Hydraulic Tomography

Hydraulic tomography (Yeh and Liu, 2000 and Liu, Yeh and Gardner, 2000) is a recently developed method for analyzing aquifers using several pumping and monitoring locations. The concept of hydraulic tomography is similar to that used in any tomographic investigation (ERT or CAT scans, etc.). Hydraulic tomography can be used to discern the anisotropy and heterogeneity inherent in the hydraulic parameters at a site, while 'textbook' pumping test solutions (i.e. Theis or Cooper-Jacob) assume homogeneity implicitly.

Electrical Resistivity Tomography (ERT)

My research group is currently exploring the power of the ‘Stochastic Fusion’ (Yeh and Simunek, 2002) of different types of data in variably saturated geologic media utilizing a newly developed Sequential Successive Linear Estimator (SSLE) (Vargas-Guzman and Yeh, 2002 and Yeh et. al, 2002) approach.

Joint ERT Inversion

My research group is currently focused on the modernization and improvement of variably saturated flow and transport modeling; we are exploring the use of the latest computational techniques (adaptive finite element mesh refinement and discrete event time domain methods) to maximize computational power with our available resources.

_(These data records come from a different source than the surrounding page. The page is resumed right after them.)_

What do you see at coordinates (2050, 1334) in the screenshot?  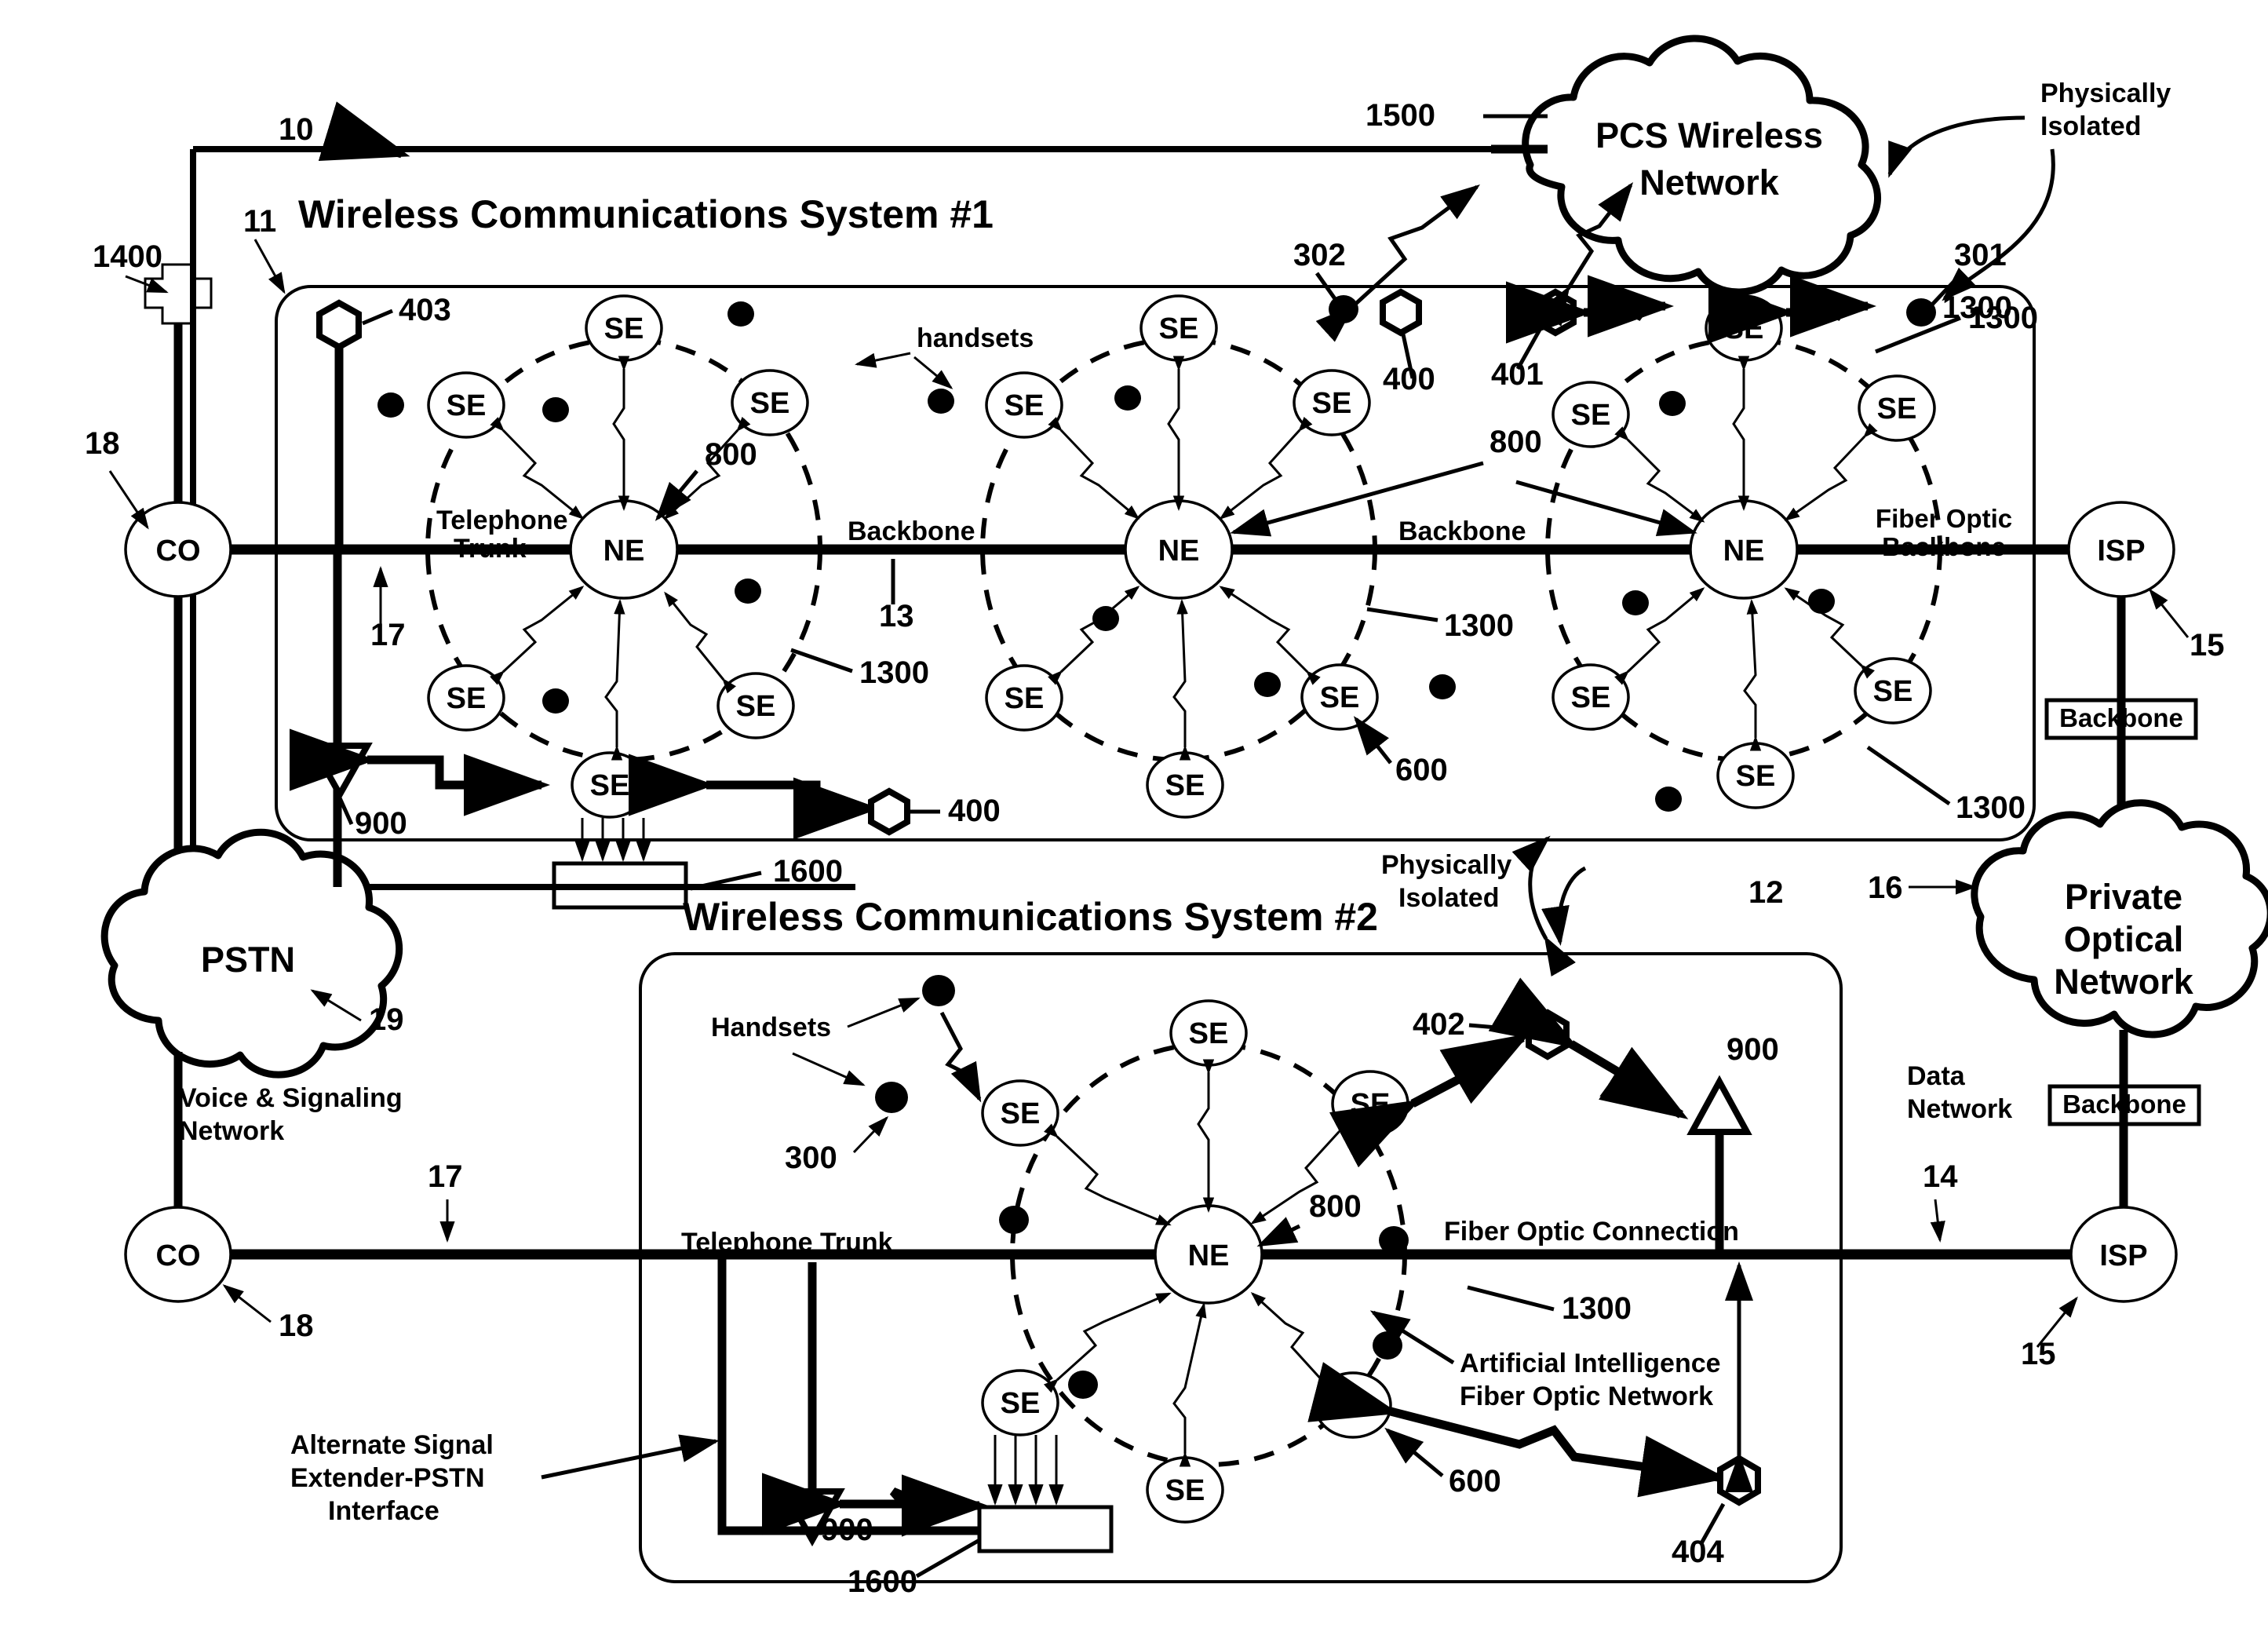 I see `ref-15-bottom: 15` at bounding box center [2050, 1334].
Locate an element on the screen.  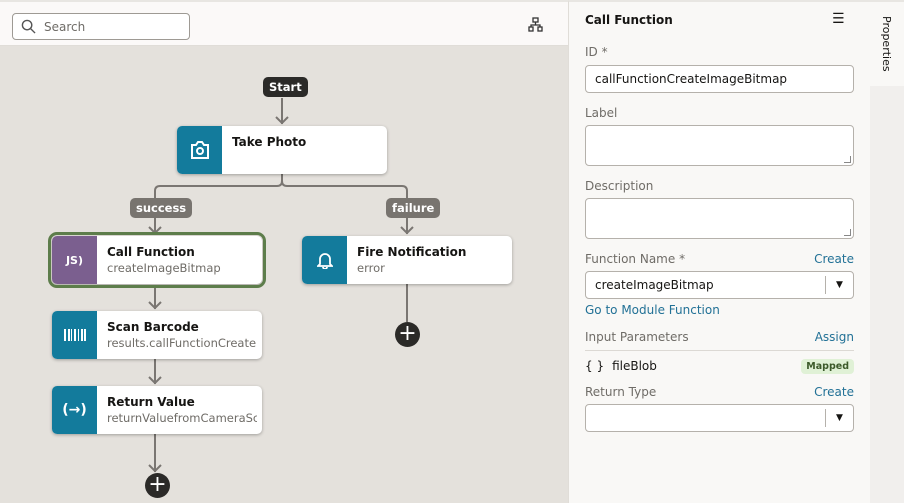
node-title: Take Photo is located at coordinates (270, 142).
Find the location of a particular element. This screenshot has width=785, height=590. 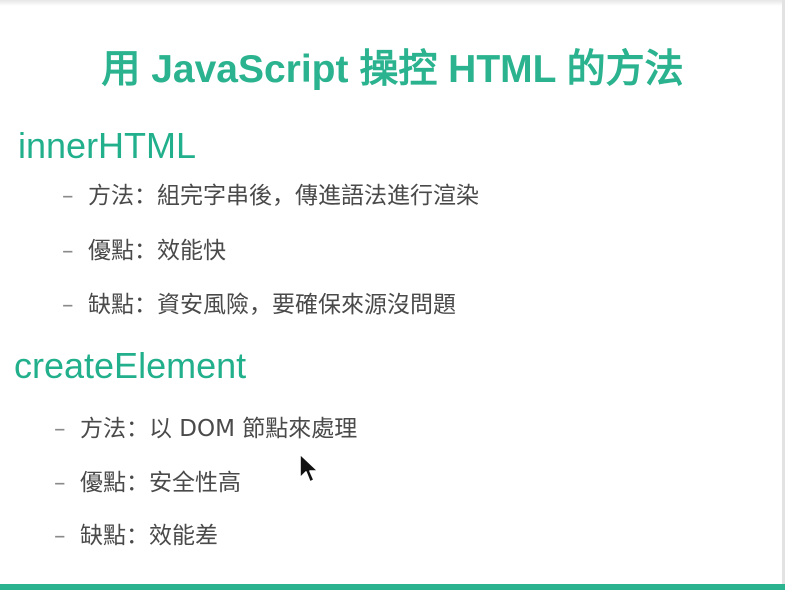

bullet-innerhtml-con: – 缺點：資安風險，要確保來源沒問題 is located at coordinates (259, 305).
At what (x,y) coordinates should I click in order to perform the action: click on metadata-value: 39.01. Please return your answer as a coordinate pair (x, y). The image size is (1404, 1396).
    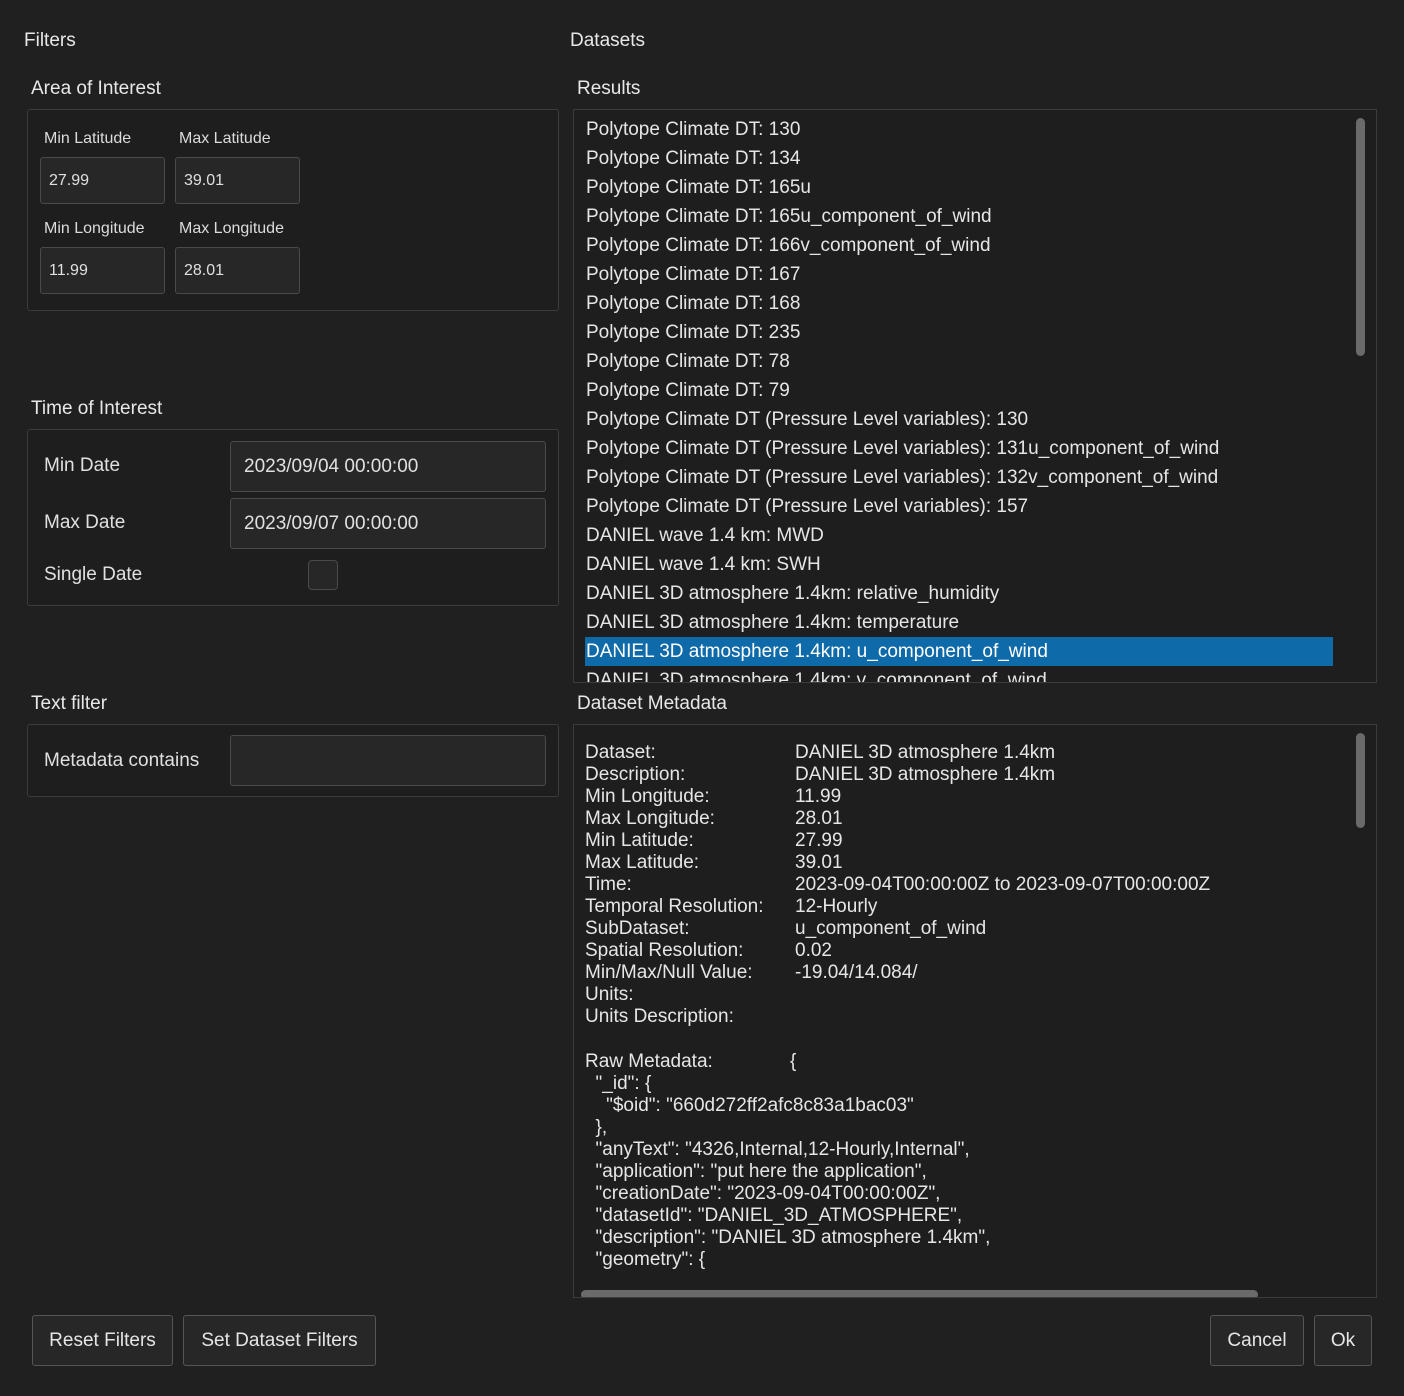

VSAFT2: Flow, Transport and Inversion

We are making available our powerful variably saturated two and three dimensional flow and transport models with user-friendly Graphical User Interfaces (GUIs). The GUI will allow a broader group of people to take advantage of the powerful forward and inverse modeling tools we have developed

Future Goals for Research

The ‘infusion’ of different types of data into the inversion process will be expanding beyond traditional geophysical modeling to include other data types, including natural stimuli tomography. Uncertainty can be reduced significantly when other, independent information is used to constrain the flow and transport system. Tracer and isotope studies can provide additional data as a ‘reality check’ on the results from the hydrologic and geophysical inversion process. In the future, we are intending to take advantage of stimuli that nature provides freely to us (gravitational tides, storm events, earthquakes and even lightning) that can be used to refine existing parameter inversions continuously, as data is received. This technology can dramatically increase the amount of data available for calibration, while relying less on costly invasive techniques like borehole drilling.